One of the interesting things about her vampire mythology was that it really dispensed with a great deal of the supernatural and religious elements that had always been such a staple of the genre alltogether. Vampires were not the product of a curse from Heaven or Hell. Crucifixes and holy water were nothing but ornaments and tepid H
2O. Vampires were very much a part of the natural world and had moral dilemmas and internal conflicts of their own to battle with.
That changed in the fifth book of the series,
"Memnoch The Devil", in which christianity, allbeit still of a rather unorthodox kind, suddenly moved front and center. It is also, in my opinion, when the whole thing started going artistically pear shaped. Characters stopped acting and started acting out a script laid down by higher powers, and indeed began acting totally out of character.
It is well know that Rice has had her share of misfortune; the loss of a child, alcoholism and ill health, and recently the loss of her husband, the poet
Stan Rice. It is not surprising then that she sought solace in the Catholic Church she had left behind as a young woman. Now, according to
an interview with Newsweek, she has left vampires, witches and things that go bump in the night, in the gothic
and carnal sense, behind and will now "write only for the Lord."
"For the last six months," she says, "people have been sending e-mails saying, 'What are you doing next?' And I've told them, 'You may not want what I'm doing next'." We'll know soon. In two weeks, Anne Rice, the chronicler of vampires, witches and—under the pseudonym A. N. Roquelaure—of soft-core S&M encounters, will publish "Christ the Lord: Out of Egypt," a novel about the 7-year-old Jesus, narrated by Christ himself. "I promised," she says, "that from now on I would write only for the Lord." It's the most startling public turnaround since Bob Dylan's "Slow Train Coming" announced that he'd been born again.
(...)
Rice knows "Out of Egypt" and its projected sequels—three, she thinks—could alienate her following; as she writes in the afterword, "I was ready to do violence to my career." But she sees a continuity with her old books, whose compulsive, conscience-stricken evildoers reflect her long spiritual unease. "I mean, I was in despair." In that afterword she calls Christ "the ultimate supernatural hero ... the ultimate immortal of them all."

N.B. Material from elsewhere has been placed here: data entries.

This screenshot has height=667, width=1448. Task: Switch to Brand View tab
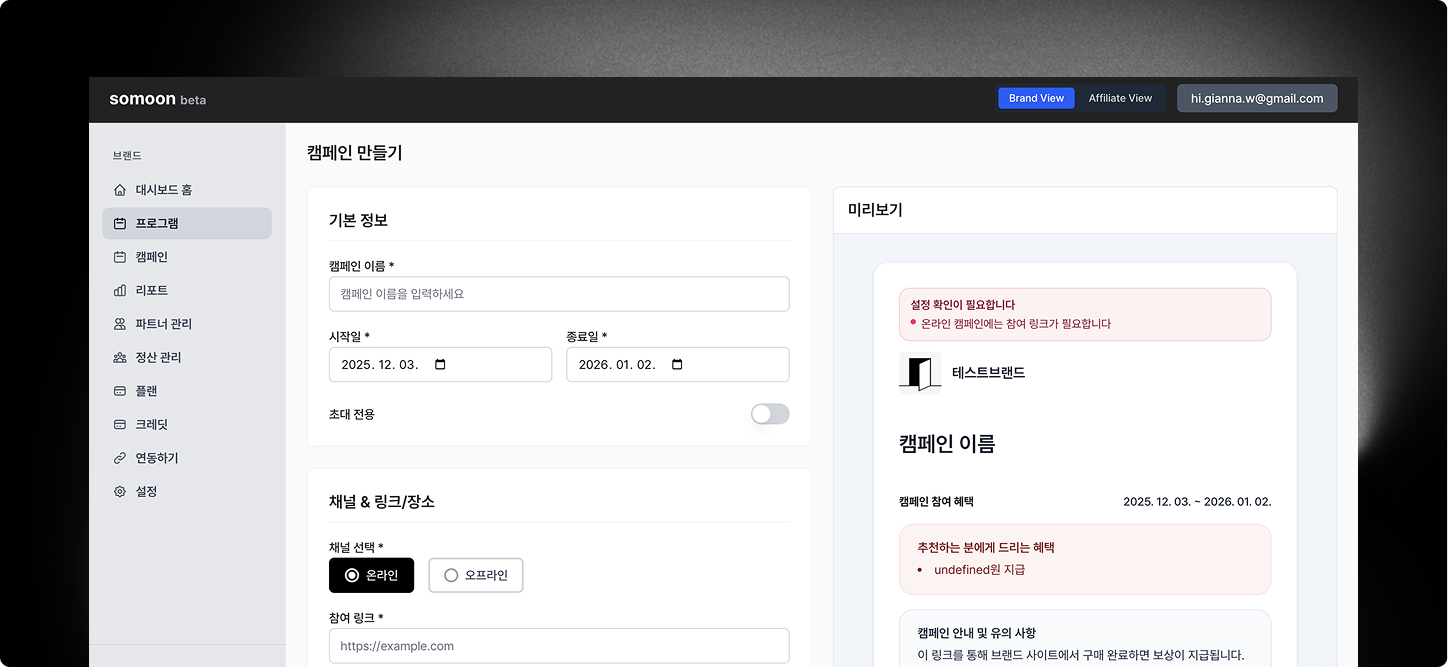click(x=1036, y=98)
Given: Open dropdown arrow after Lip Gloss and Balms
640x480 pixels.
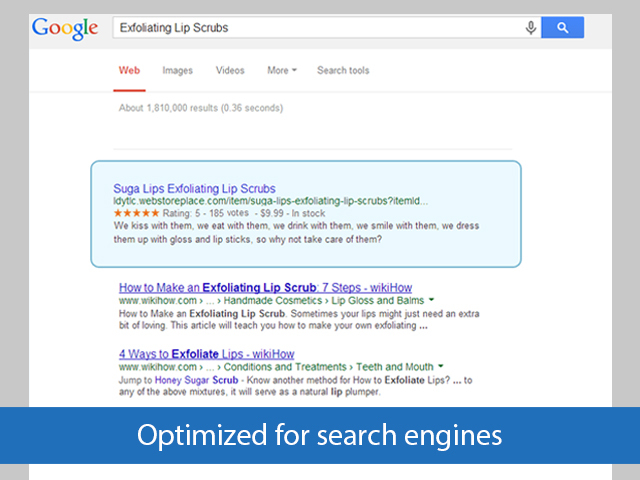Looking at the screenshot, I should [431, 300].

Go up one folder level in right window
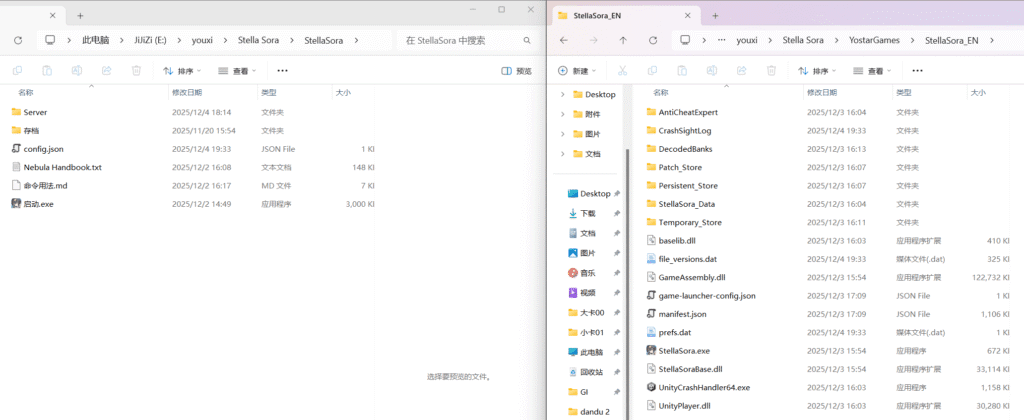click(623, 41)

To render such a hero and his world believable, she immersed herself not only in Scripture, but in first-century histories and New Testament scholarship—some of which she found disturbingly skeptical. "Even Hitler scholarship usually allows Hitler a certain amount of power and mystery." She also watched every Biblical movie she could find, from "The Robe" to "The Passion of the Christ" ("I loved it"). And she dipped into previous novels, from "Quo Vadis" to Norman Mailer's "The Gospel According to the Son" to Tim LaHaye and Jerry Jenkins's apocalyptic Left Behind series. ("I was intrigued. But their vision is not my vision.") She can cite scholarly authority for giving her Christ a birth date of 11 B.C., and for making James, his disciple, the son of Joseph by a previous marriage. But she's also taken liberties where they don't explicitly conflict with Scripture. No one reports that the young Jesus studied with the historian Philo of Alexandria, as the novel has it—or that Jesus' family was in Alexandria at all. And she's used legends of the boy Messiah's miracles from the noncanonical Apocrypha: bringing clay birds to life, striking a bully dead and resurrecting him.
PS! The main character
has his say on the matter at
Something Positive.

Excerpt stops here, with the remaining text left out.